TEXT:
BEGIN
Broadcasting Non-Gaussian Quantum States

Updated 28 October 2025

Broadcasting Non-Gaussian States is the study of distributing quantum states with non-Gaussian features, crucial for advanced quantum protocols.
The research shows that Gaussian channels degrade non-Gaussianity, necessitating explicit non-Gaussian operations to preserve these quantum resources.
Experimental and theoretical analyses highlight techniques for state preparation, certification, and the limitations in cloning non-Gaussian properties.

Broadcasting of non-Gaussian States refers to the distribution, sharing, or cloning-like propagation of quantum states possessing non-Gaussian features—those not representable by classical Gaussian states or mixtures—across multiple subsystems, modes, or spatially separated locations. In the framework of continuous-variable (CV) quantum information, non-Gaussianity is regarded as a resource essential for tasks that are unattainable with Gaussian states and operations alone, such as universal quantum computation, fault-tolerant quantum error correction, nonlocality tests, and certain forms of secure quantum communication. The theoretical and experimental foundations, operational principles, and limitations of broadcasting non-Gaussian states have been rigorously explored, especially within the resource theory context that distinguishes Gaussian operations (as "free") from genuinely non-Gaussian manipulations.
END
DATASET CONTENT:
BEGIN
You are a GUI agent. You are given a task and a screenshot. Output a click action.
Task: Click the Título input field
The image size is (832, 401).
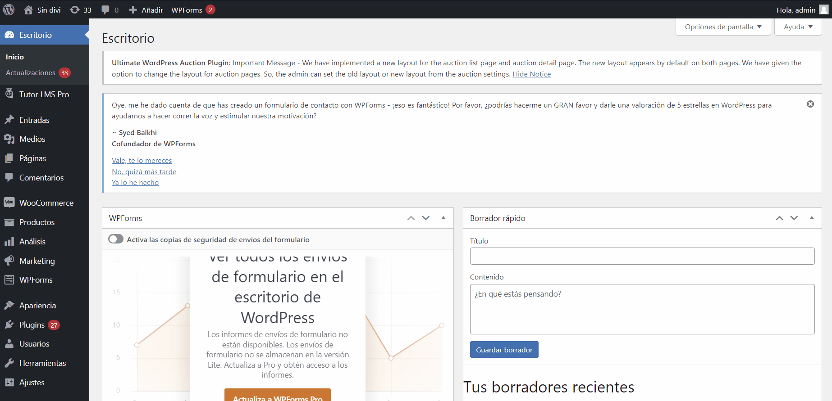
END
TO-DO LIST:
**1.** Summarize the text on broadcasting non-Gaussian states in two sentences.
**2.** In the text on broadcasting non-Gaussian states, change "quantum protocols" to "quantum technologies" in the stretch from "Broadcasting Non-Gaussian Quantum" through "these quantum resources.".
The data above come from a separate source unrelated to the text.

SOLUTIONS FOR EACH TASK:
**1.** Broadcasting non-Gaussian states means distributing, sharing, or cloning-like propagation of quantum states with non-Gaussian features across multiple subsystems, modes, or separated locations, and such non-Gaussianity is a resource for tasks like universal quantum computation and fault-tolerant error correction that Gaussian states and operations cannot achieve alone. Because Gaussian channels degrade non-Gaussianity, explicit non-Gaussian operations are needed to preserve it, and research has examined state preparation, certification, and the limits on cloning non-Gaussian properties.

**2.**
Broadcasting Non-Gaussian Quantum States

Updated 28 October 2025

Broadcasting Non-Gaussian States is the study of distributing quantum states with non-Gaussian features, crucial for advanced quantum technologies.
The research shows that Gaussian channels degrade non-Gaussianity, necessitating explicit non-Gaussian operations to preserve these quantum resources.